• _Instructions for the task_
Each line of the material below with the word "Ayesha" is to be reported.

▶

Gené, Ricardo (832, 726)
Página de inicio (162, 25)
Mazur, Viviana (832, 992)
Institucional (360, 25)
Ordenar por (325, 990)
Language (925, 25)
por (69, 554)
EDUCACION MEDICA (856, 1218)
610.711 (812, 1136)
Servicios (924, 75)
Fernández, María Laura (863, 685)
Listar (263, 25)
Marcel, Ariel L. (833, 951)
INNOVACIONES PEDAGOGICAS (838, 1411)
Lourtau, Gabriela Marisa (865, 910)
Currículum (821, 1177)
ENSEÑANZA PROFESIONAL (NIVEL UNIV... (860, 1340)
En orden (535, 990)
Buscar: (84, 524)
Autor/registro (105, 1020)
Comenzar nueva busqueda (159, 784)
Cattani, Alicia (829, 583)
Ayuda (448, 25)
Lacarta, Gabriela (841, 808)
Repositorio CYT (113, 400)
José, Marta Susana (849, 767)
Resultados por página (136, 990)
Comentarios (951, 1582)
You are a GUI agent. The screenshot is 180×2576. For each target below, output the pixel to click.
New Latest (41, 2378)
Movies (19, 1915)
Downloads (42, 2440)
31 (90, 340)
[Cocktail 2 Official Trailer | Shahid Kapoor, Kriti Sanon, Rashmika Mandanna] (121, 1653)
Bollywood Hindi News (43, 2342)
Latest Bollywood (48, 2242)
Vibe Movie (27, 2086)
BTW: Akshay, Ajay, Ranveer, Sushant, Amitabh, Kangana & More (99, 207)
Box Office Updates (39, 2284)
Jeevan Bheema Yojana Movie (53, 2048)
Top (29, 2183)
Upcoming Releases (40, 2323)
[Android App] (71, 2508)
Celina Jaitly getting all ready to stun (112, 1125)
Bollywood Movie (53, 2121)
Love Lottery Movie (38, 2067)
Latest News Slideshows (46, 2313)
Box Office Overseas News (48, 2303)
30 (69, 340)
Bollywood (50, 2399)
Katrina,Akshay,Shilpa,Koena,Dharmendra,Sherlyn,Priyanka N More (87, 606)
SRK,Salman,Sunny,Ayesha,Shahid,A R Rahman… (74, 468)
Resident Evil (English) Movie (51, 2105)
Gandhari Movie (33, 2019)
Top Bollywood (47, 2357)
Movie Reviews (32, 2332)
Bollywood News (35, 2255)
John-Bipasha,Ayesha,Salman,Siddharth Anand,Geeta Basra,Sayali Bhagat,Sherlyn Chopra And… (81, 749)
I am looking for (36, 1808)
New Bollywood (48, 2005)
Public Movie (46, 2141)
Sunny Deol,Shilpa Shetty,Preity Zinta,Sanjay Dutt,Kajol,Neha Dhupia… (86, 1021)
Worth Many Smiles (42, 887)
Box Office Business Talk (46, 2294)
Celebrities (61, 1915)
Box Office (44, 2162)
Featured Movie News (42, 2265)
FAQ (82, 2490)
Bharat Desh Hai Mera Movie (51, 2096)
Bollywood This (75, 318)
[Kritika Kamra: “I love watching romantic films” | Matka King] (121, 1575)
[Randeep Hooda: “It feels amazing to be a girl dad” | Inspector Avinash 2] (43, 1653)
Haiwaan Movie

◀

• _Task output_
SRK,Salman,Sunny,Ayesha,Shahid,A R Rahman… (74, 468)
John-Bipasha,Ayesha,Salman,Siddharth Anand,Geeta Basra,Sayali Bhagat,Sherlyn Chopra And… (81, 749)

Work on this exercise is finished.